-- Instructions for the task --
Extract the lines from the one containing "Given: Click the Installer Packages disk icon" through the one containing "should pyautogui.click(x=64, y=719).", inclusive, and reproduce them verbatim.
=-=-=-=-=
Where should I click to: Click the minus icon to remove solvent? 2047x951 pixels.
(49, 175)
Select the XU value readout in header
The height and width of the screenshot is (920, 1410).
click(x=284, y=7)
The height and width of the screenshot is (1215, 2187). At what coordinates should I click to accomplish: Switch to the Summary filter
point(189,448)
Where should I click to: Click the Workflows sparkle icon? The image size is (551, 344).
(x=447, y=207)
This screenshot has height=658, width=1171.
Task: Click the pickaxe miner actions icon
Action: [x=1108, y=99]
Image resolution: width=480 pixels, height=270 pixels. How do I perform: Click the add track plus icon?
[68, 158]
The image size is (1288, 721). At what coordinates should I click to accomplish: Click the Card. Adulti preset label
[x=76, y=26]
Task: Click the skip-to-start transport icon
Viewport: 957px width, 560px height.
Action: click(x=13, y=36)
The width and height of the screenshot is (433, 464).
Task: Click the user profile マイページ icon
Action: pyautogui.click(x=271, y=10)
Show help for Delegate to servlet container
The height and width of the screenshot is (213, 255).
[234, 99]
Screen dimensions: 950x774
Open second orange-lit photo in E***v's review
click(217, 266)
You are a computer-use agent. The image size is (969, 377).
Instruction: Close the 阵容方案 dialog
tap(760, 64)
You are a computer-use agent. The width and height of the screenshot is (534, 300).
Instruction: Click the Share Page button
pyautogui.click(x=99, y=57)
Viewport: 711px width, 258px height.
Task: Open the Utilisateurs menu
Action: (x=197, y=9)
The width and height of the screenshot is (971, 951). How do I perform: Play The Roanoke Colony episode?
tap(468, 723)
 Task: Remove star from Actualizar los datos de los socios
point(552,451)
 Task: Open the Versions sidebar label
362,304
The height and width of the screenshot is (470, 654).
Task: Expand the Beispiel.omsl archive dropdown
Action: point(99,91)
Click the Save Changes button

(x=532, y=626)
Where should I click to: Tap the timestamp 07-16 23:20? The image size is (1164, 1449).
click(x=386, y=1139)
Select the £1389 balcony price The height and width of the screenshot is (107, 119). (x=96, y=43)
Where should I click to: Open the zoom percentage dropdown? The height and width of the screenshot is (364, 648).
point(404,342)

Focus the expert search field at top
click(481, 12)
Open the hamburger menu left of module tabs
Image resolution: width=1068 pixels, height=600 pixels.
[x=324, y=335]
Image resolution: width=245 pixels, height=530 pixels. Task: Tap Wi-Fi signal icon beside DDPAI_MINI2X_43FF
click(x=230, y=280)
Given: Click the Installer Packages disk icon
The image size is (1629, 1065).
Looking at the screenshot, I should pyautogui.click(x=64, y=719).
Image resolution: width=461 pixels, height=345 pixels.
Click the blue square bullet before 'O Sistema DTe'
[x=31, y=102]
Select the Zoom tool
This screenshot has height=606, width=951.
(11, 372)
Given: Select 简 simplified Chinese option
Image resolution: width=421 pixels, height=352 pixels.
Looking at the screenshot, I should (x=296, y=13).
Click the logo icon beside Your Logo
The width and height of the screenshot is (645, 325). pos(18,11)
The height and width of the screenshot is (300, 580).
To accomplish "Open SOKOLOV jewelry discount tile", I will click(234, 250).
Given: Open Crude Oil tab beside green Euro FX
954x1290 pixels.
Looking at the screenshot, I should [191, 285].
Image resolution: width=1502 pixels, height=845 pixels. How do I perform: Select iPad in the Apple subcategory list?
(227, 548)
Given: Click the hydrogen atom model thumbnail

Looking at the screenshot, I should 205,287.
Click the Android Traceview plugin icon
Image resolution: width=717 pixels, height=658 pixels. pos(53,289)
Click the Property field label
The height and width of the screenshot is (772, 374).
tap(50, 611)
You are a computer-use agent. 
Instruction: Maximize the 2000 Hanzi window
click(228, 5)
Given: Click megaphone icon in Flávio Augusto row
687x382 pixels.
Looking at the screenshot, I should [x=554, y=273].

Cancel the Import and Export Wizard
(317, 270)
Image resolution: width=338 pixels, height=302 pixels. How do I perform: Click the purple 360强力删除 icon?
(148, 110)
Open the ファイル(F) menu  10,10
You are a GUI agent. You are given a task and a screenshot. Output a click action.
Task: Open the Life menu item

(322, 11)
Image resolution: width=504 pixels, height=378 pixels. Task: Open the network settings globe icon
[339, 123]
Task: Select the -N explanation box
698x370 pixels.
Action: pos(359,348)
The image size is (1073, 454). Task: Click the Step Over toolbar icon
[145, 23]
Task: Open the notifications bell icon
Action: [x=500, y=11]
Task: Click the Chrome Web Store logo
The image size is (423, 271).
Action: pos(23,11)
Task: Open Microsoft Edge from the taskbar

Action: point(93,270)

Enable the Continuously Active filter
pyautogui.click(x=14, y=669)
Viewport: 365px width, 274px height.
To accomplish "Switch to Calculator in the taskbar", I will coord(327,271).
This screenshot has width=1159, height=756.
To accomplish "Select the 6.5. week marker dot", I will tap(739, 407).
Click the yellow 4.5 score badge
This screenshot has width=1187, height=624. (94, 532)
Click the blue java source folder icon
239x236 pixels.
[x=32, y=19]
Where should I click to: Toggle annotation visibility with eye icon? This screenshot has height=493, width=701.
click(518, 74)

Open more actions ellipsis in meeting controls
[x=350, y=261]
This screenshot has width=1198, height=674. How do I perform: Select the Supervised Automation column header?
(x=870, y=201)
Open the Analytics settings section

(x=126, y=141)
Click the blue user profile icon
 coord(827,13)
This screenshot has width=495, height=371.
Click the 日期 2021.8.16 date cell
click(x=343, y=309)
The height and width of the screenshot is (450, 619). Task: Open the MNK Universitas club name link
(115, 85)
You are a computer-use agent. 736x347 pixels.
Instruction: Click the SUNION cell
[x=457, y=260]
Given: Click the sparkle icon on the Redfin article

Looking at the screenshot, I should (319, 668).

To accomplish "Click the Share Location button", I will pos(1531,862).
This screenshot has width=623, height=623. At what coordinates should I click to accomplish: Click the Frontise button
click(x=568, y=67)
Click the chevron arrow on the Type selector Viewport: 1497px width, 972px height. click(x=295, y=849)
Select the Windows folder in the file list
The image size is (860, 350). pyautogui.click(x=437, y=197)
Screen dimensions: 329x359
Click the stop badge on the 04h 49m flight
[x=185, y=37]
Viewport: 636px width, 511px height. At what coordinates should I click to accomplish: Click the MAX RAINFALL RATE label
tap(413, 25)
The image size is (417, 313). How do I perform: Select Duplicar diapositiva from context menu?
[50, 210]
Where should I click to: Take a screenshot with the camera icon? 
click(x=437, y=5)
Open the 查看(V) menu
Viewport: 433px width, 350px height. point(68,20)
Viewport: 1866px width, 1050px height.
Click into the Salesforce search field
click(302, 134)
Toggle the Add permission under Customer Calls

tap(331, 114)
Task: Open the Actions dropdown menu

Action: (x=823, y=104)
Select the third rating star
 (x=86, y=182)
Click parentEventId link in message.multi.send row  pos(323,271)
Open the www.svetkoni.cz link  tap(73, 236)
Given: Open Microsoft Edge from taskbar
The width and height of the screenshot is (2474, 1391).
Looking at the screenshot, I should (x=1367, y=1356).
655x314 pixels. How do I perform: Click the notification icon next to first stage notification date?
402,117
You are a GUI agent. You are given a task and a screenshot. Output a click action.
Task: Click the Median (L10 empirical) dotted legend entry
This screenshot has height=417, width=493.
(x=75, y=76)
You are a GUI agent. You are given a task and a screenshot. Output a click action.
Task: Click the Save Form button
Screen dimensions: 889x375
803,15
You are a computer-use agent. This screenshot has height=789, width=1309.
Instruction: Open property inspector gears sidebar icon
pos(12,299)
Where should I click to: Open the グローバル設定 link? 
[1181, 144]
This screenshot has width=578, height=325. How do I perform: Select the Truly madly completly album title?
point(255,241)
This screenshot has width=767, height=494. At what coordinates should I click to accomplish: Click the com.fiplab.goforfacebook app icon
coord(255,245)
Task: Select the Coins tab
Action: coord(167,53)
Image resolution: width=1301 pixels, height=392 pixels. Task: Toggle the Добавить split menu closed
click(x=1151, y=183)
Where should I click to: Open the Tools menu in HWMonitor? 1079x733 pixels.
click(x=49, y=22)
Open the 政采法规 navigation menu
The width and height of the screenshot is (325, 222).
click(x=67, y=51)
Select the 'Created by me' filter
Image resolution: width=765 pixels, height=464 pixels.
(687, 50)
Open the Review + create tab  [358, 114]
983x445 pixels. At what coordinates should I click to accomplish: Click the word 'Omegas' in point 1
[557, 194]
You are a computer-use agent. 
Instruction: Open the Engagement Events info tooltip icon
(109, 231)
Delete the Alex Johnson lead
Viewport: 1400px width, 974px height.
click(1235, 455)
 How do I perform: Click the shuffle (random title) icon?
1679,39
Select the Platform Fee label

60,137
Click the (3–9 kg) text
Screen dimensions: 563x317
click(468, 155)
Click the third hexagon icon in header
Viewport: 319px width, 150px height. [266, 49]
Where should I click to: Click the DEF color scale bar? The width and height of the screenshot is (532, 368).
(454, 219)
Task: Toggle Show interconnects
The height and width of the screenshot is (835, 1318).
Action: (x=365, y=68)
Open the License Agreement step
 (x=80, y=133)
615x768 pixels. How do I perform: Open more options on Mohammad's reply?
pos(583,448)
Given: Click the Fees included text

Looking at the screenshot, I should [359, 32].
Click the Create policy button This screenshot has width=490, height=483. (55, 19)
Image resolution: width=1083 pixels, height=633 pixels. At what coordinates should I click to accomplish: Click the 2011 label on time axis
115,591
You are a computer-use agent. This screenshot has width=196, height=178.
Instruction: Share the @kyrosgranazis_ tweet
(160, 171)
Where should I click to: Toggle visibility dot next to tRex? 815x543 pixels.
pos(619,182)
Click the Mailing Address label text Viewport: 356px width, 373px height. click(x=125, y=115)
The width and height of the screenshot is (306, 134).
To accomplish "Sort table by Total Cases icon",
=-=-=-=-=
-- Task solution --
Given: Click the Installer Packages disk icon
The image size is (1629, 1065).
Looking at the screenshot, I should pyautogui.click(x=64, y=719).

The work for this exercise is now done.